The recent announcement that South Carolina ETV was closing WJWJ in Beaufort County due to budget woes prompted this rich reminiscence in the Beaufort Gazette by the paper's former longtime editor, Pete Pillow, who also spent five years as a producer and anchor on WJWJ's weeknight newscast, from 1978 to 1983.
"There was no high-def television or satellite reception back then," he recalls. "A special antenna was needed to even get WJWJ's signal. One of our initial tasks was teaching viewers how to avoid a snowy picture by manually fine-tuning their sets for Channel 16. A safecracker's dexterity would have helped."

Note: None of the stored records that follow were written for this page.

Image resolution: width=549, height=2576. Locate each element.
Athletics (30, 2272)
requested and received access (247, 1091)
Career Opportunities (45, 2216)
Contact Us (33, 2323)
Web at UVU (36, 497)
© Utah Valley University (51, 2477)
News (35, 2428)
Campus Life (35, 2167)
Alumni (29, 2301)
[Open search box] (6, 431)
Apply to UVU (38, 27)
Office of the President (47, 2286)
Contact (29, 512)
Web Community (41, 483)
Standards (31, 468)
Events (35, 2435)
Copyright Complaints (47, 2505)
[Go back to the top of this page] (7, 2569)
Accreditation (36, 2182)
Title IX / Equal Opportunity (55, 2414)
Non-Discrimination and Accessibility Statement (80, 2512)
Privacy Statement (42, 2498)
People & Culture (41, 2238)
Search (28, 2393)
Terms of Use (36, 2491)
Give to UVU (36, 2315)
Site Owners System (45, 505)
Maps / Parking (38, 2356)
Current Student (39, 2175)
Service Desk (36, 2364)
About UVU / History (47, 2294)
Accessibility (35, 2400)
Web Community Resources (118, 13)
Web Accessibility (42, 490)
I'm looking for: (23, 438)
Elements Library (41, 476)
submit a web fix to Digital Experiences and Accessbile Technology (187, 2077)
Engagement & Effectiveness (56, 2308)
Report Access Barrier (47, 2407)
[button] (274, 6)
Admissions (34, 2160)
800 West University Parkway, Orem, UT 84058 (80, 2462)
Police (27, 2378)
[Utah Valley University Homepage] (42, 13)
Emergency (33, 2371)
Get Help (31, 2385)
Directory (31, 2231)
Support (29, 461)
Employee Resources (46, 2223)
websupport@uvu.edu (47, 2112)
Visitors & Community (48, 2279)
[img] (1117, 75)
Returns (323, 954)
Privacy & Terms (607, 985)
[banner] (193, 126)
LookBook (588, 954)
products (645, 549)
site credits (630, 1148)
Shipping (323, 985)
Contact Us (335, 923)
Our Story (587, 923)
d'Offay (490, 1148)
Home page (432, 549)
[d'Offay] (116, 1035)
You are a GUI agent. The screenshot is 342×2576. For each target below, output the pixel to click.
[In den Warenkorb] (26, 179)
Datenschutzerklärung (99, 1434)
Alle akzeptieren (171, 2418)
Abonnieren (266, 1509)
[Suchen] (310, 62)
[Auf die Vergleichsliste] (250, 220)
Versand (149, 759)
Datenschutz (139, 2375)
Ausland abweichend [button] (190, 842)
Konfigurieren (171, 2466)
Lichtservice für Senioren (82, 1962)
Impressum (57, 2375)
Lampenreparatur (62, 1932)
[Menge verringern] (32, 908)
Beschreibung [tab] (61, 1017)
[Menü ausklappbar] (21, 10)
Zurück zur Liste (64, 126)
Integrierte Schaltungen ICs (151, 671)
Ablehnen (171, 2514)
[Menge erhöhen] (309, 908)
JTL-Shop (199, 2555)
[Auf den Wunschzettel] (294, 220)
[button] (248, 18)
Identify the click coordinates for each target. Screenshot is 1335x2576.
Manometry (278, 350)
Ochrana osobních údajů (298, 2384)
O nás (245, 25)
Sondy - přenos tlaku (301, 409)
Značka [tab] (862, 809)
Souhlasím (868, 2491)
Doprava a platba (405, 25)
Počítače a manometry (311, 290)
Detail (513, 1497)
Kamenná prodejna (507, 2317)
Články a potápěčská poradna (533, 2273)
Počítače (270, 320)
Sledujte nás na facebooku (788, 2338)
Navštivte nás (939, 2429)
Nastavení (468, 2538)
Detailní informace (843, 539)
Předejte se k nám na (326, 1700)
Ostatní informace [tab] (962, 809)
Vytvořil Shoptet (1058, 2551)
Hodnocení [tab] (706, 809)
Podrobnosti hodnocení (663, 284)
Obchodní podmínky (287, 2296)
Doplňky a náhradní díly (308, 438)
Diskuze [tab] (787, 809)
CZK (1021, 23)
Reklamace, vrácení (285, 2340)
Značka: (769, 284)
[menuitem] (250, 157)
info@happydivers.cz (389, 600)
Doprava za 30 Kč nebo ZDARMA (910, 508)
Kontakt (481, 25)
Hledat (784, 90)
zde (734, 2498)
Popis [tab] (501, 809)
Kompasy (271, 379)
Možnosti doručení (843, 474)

As for production, "field reports were videotaped," he writes, "but the nightly newscast was live — television at its most daring and mistake-prone. Slips of the tongue could render one (or both) anchors helpless with mirth. Nothing to do but laugh out loud when one of us referred to septuagenarian Strom Thurmond as 'South Carolina's senior citizen' rather than — correctly — the state's 'senior senator' in Washington."
"No story was too large or small for our newscast," Pillow says. "We profiled candidates seeking city, town and county seats. We forecast nonprofit fundraisers. We encouraged pet adoptions from the animal shelter. We beat the drum for downtown revitalization. We celebrated the history of Decoration Day at the Beaufort National Cemetery. We tracked Hurricane David's winds and rains until the storm knocked out our power. We covered the Heritage links and the Family Circle Cup tennis courts."
"Against commercial TV odds," he notes, "we somehow gained a core constituency of everyday people so engaged in what we did that they committed extra time and effort to welcome us into their lives, into their homes, on a regular basis. And were proud to tell us about it. That's a WJWJ legacy that even today's budget-cutters in Columbia can't take away."